Раньше подобное обвинение разозлило бы его, но сейчас оно его не трогало. Теперь он не считал движение чем-то само собой разумеющимся; он слишком хорошо знал, какова цена этому, и иногда это знание выделяло его среди ребят; оно делало его слишком взрослым, хотя ему исполнилось только тринадцать лет.

Чарли и Джек уловили эти изменения в нем, они как мужчины понимали его. У него появился особенный взгляд, как будто он видит что-то там, за горизонтом, и то, что он видит, не пугает его.

— Мне бы так хотелось снова быть в возрасте Роберта, чтобы передо мной была впереди вся жизнь, — заметил Джек, но затем подумал и добавил:

— Хотя я не думаю, чтобы время сейчас было более легкое для него, чем это было для всех нас.

Мистер Лон снова зимой уволил Джека, и на этот раз ясно дал понять, что весной он уже больше не возьмет его на работу.

Джеку исполнилось семьдесят пять лет, и ему приходилось признать, что работа для него закончена. Молодые мужчины нуждались в работе, а рабочих мест не хватало.

Но ему было горько проглотить подобную пилюлю. Линн видела, что с каждым месяцем он становился все более мрачным.

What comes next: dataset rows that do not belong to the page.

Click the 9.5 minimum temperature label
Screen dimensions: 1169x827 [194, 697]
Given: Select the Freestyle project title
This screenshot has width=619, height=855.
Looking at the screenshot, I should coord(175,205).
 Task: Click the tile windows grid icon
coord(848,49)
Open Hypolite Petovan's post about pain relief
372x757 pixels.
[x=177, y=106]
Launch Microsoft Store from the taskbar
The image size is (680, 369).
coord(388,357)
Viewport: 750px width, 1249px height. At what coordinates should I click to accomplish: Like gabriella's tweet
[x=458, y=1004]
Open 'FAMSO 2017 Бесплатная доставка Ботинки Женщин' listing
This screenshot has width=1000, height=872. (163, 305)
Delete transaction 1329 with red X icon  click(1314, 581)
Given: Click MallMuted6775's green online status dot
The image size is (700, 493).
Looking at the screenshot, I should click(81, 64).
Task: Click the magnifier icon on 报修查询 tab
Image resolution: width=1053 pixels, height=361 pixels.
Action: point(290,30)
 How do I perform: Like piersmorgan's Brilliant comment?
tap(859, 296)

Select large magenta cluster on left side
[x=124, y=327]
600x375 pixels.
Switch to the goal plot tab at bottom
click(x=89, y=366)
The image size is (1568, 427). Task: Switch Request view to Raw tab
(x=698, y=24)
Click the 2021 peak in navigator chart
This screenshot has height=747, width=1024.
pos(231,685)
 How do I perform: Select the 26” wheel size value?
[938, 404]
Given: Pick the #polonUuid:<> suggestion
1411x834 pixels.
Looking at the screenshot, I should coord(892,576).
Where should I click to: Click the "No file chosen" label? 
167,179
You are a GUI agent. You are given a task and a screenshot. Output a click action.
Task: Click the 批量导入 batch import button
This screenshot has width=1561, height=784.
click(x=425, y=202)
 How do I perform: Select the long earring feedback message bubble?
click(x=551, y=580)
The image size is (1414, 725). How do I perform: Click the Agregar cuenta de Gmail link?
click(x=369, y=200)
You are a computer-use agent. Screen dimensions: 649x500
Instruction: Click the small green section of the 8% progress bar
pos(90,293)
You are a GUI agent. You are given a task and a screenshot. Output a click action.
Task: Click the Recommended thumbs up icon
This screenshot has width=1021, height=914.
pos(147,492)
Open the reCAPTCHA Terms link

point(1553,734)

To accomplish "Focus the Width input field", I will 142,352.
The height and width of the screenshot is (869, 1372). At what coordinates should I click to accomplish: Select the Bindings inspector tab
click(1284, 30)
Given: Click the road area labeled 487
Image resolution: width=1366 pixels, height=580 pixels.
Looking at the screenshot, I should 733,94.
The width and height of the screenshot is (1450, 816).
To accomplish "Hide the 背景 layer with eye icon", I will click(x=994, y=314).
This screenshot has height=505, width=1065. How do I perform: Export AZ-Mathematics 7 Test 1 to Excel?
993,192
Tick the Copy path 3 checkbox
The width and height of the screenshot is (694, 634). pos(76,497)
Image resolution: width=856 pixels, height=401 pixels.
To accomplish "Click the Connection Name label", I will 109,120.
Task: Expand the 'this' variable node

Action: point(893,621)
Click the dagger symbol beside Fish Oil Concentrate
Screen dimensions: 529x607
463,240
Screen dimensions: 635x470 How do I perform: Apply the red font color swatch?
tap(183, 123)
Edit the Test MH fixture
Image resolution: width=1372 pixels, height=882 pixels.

— Почему ты не можешь с этим примириться? — спрашивала она его. — Ты столько работал в своей жизни и выполнял такую тяжелую работу, что тебе стоит немного отдохнуть.

— Отдыхать! — возмущенно возражал он. — Я еще отдохну в могиле.

— Если ты будешь продолжать работать в поле в такую ужасную погоду, то это произойдет быстрее, чем ты думаешь! Почему ты не можешь побыть дома в тепле?!

И однако, когда он сидел на кухне, его присутствие раздражало Линн.

— Почему ты бросаешь пепел на пол? А теперь ты сбросил его на подушки дивана, я их только что постирала и погладила.

— Что такое кусочек пепла? Зато не заведется моль!

— Ты не можешь отодвинуть свой стул? Мне нужно замести в этом углу.

— Да, я отодвинусь. Мне лучше вообще уйти отсюда, пока ты будешь наводить здесь чистоту, — сказал Джек и поднялся со стула.

— Тебе не стоит выходить на улицу, когда дует такой сильный восточный ветер!

— Этот ветер не страшен мне. Труднее пережидать непогоду в нашем доме.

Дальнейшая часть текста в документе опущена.